■ Selected text:
Thursday, April 05, 2007

Counting coup

The release of 15 British sailors and Marines, though met with howls of derision by some on the rightward spectrum of politics, is good news to those with an appreciation of the human cost of war. Unfortunately for our neoconservative brethren, a seemingly perfect casus belli – the illegal seizure of allied forces – has been defused with a whimper. But a facet of the whole situation seems to have gone largely unremarked (including by me). While hawkish conservatives seem to have rediscovered a fidelity to the Geneva Conventions (the show-confessions broadcast by Iran are a violation thereof), the conservative pundits missed something right in their face, something it took Hooman Majd, in today’s Salon [subscription or viewing an ad required], to point out. Something telling about the whole situation that, as blind as we are to the complexities of Persian culture, puts a whole new spin on the situation.

Majd pointed out that this whole game of diplomatic one-upsmanship occurred over the course of an Iranian holiday where the country literally shuts down – even the papers and television stations cease regular production. The show-confessions of the British sailors and Marines were broadcast in Arabic over Iran’s Arabic-speaking satellite station, a station that few within Iran watch, as few Iranians actually speak Arabic as their first language. However, the station is watched by many Shia and other Arabs throughout the Middle East.

■ Record list:
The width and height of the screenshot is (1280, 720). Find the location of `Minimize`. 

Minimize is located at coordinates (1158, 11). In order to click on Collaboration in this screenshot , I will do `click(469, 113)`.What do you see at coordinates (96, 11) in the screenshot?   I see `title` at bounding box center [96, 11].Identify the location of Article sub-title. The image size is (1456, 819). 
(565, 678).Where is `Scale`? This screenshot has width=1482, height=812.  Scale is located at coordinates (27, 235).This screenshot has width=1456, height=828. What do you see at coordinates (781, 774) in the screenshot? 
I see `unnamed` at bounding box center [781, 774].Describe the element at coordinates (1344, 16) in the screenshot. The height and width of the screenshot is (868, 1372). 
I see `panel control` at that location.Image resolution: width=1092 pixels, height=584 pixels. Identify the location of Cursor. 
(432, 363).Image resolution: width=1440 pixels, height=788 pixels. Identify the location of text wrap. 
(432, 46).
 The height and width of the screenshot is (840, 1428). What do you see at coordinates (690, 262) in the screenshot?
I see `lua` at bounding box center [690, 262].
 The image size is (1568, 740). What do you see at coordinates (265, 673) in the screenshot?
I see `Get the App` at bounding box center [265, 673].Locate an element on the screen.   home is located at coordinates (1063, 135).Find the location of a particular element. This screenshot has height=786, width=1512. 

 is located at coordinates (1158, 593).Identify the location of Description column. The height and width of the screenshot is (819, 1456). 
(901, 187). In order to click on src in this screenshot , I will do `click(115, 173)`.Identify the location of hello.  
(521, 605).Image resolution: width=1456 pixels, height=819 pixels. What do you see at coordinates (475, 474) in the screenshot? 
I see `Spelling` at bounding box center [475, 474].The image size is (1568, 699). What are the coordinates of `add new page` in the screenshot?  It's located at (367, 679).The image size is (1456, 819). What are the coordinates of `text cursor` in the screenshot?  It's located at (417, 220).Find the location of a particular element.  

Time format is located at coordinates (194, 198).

■ Your goal:
Answer these questions about the post on the British sailors' release:
1. How many British sailors and Marines were released?
2. In which publication did Hooman Majd's piece appear?
3. In what language were the show-confessions broadcast?

■ Task result:
1. Fifteen British sailors and Marines were released.
2. Hooman Majd's piece appeared in Salon.
3. The show-confessions were broadcast in Arabic.